The spectrum of Alpha Persei matches a stellar classification of F5 Ib, revealing it to be a supergiant star in the latter stages of its evolution. It has a similar spectrum to Procyon A, though the latter star is much less luminous. This difference is highlighted in their spectral designation under the Yerkes spectral classification, published in 1943, where stars are ranked on luminosity as well as spectral typing. Procyon A is thus F5 IV, a subgiant star. Since 1943, the spectrum of Alpha Persei has served as one of the stable anchor points by which other stars are classified.

Alpha Persei has about 6 to 7 times the Sun's mass and has expanded to roughly 54 times the size of the Sun. It is radiating 4,020 times the luminosity of the Sun from its photosphere at an effective temperature of 6439 K, which creates the yellow-white glow of an F-type star. The star has a weak magnetic field. Its rotation period may be either 50 or 90 days.

In the Hertzsprung–Russell diagram, Alpha Persei lies inside the region in which Cepheid variables are found. It is thus useful in the study of these stars, which are important standard candles. Despite Mirfak being not a Cepheid, Hipparcos photometry show a 0.006-magnitude variation with a period of 9.5 days.

== Search for planets ==
Alpha Persei has periodic radial velocity variations, with an amplitude of 70.8 ± 1.6 m/s. These variations are of uncertain origin; a 2012 study considered the possibility of them being caused by an orbiting exoplanet, estimated to have a minimum mass of approximately 6.6 times that of Jupiter and an orbital period of 128 days, but the claimed period may not be stable over 20 years so the exoplanet was considered doubtful. The authors suggested rotational modulation due to surface activity such as starspots as a more likely explanation of the radial velocity variations. In previous publications, periodic radial velocity variations of 87.7 or 77.7 days have been reported, but these have not been confirmed.

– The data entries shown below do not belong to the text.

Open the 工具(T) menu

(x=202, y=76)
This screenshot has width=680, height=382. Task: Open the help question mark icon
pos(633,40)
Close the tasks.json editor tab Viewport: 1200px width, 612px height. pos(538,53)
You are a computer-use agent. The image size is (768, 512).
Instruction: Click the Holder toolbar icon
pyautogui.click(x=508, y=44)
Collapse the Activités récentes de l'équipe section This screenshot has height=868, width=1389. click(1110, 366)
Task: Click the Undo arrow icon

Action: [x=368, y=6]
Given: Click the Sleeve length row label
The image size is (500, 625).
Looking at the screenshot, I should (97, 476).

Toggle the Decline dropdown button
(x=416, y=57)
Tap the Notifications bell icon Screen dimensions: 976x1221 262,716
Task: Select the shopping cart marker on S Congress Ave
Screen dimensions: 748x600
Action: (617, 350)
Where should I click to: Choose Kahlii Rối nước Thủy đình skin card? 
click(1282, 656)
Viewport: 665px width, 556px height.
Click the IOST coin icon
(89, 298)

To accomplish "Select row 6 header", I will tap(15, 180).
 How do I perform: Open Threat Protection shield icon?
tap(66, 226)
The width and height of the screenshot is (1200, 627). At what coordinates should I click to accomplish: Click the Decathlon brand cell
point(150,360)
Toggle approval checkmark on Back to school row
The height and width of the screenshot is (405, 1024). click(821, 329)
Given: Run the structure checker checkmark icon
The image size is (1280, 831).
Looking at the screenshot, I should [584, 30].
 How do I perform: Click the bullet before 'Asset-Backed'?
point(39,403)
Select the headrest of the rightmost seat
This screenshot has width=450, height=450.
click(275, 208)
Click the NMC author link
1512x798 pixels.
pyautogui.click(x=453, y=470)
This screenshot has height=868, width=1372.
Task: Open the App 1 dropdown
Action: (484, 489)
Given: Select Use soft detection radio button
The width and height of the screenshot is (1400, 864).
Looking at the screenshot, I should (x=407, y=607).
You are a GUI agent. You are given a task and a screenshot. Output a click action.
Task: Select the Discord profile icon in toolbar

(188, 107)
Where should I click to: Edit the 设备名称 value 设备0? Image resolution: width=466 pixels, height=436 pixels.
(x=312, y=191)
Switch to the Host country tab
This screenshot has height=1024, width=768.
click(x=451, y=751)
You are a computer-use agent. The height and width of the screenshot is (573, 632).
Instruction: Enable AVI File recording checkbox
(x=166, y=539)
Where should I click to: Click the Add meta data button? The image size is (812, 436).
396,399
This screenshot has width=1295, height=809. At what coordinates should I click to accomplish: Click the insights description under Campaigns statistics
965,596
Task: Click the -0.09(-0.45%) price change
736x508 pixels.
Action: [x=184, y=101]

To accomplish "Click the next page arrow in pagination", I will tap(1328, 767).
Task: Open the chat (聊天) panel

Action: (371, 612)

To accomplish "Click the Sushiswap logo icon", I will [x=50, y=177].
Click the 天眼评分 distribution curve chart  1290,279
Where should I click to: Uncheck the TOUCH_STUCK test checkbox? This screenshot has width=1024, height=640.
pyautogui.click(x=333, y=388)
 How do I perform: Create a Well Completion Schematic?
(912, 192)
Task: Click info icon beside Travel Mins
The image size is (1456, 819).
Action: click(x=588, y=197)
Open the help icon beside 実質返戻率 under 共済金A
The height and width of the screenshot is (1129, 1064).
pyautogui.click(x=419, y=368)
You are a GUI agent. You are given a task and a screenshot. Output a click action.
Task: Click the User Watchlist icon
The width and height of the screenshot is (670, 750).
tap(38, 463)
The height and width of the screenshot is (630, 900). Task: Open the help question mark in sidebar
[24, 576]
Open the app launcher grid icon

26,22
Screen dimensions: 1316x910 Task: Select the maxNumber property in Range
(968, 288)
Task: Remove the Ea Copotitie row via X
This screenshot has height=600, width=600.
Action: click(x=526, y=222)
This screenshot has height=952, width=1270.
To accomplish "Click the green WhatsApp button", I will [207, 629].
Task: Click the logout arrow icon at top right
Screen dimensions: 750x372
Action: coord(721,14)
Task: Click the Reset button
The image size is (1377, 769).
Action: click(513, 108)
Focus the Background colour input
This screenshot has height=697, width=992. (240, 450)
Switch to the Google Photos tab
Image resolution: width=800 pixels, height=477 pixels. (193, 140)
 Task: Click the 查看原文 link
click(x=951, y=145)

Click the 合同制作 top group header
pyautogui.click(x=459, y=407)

A further study, published in 2025, analysing radial velocity observations, found that the period of ~130 days weakened and disappeared during a time, while a 66-day period appeared. The hypothesis of a planet around Mirfak can now be discarded, considering the period changes over time. Variations with periods of 9.8 and 77.7 days, reported in previous studies, have not been detected. The most reasonable explanation to the radial velocity variations is stellar oscillations.